Three Cardinal Ideas of Western Politics

Now in the political beliefs of what we call “Christian civilization” or “Western civilization”—of which American civilization is a part—there are three cardinal ideas: the idea of justice, the idea of order, and the idea of freedom. These three great concepts are the cement of American society. These three ideas dominated the minds of the founders of our Republic, and they are the principles that underlie American politics nowadays. These concepts of justice and order and freedom have been derived from Jewish and classical and Christian and European thought and experience. They are not peculiarly American; but they are essential to American social existence, and they have attained a high degree of practical expression in American life. They make possible the ordered liberty that is among the chief justifications of the American cause.

“Justice” is the principle and the process by which each man is accorded the things that are his own—the things that belong to his nature. This concept the old Greeks and Romans expressed in the phrase “to each his own.”1 It is the principle and the process that protects a man's life, his property, his proven rights, his station in life, his dignity. It also is the principle and the process that metes out punishment to the evildoer, which enforces penalties against violence and fraud. The allegorical figure of Justice always holds a sword.
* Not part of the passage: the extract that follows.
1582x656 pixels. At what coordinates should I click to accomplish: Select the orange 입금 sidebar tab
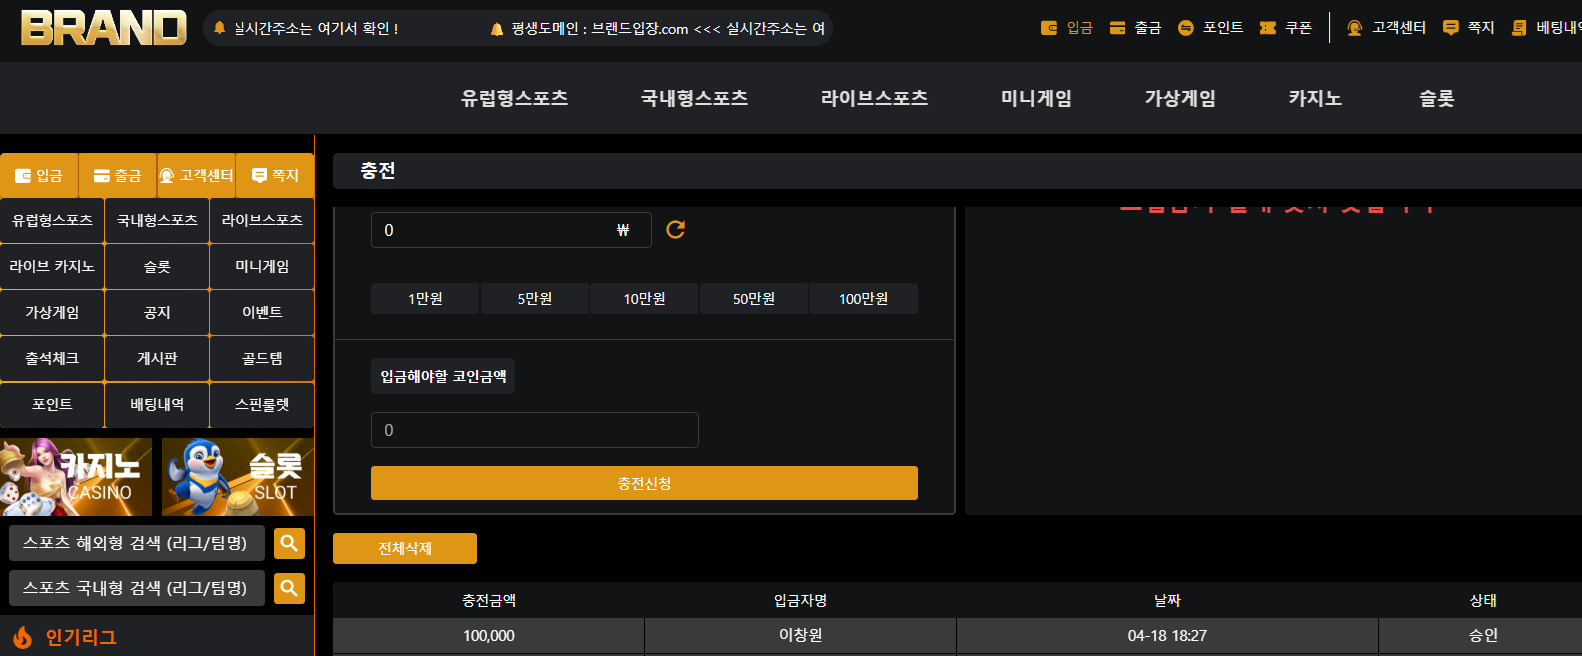40,175
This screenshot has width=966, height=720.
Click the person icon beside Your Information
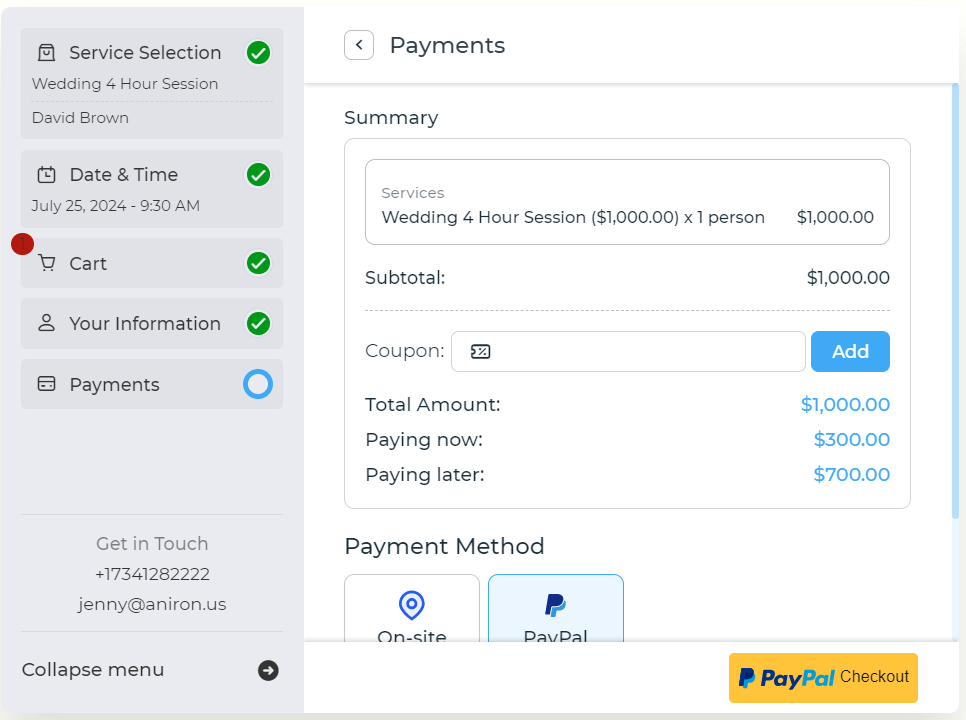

Justice is the cornerstone of the world—divine justice and human justice. It is the first necessity of any decent society.

“Order” is the principle and the process by which the peace and harmony of society are maintained. It is the arrangement of rights and duties in a state to ensure that a people will have just leaders, loyal citizens, and public tranquility. It implies the obedience of a nation to the laws of God, and the obedience of individuals to just authority. Without order, justice rarely can be enforced, and freedom cannot be maintained.

“Freedom” is the principle and the process by which a man is made master of his own life. It implies the right of all members of adult society to make their own choices in most matters. A slave is a person whose actions, in all important respects, are directed by others; a free man is a person who has the right—and the responsibility—of deciding how he is to live with himself and his neighbors.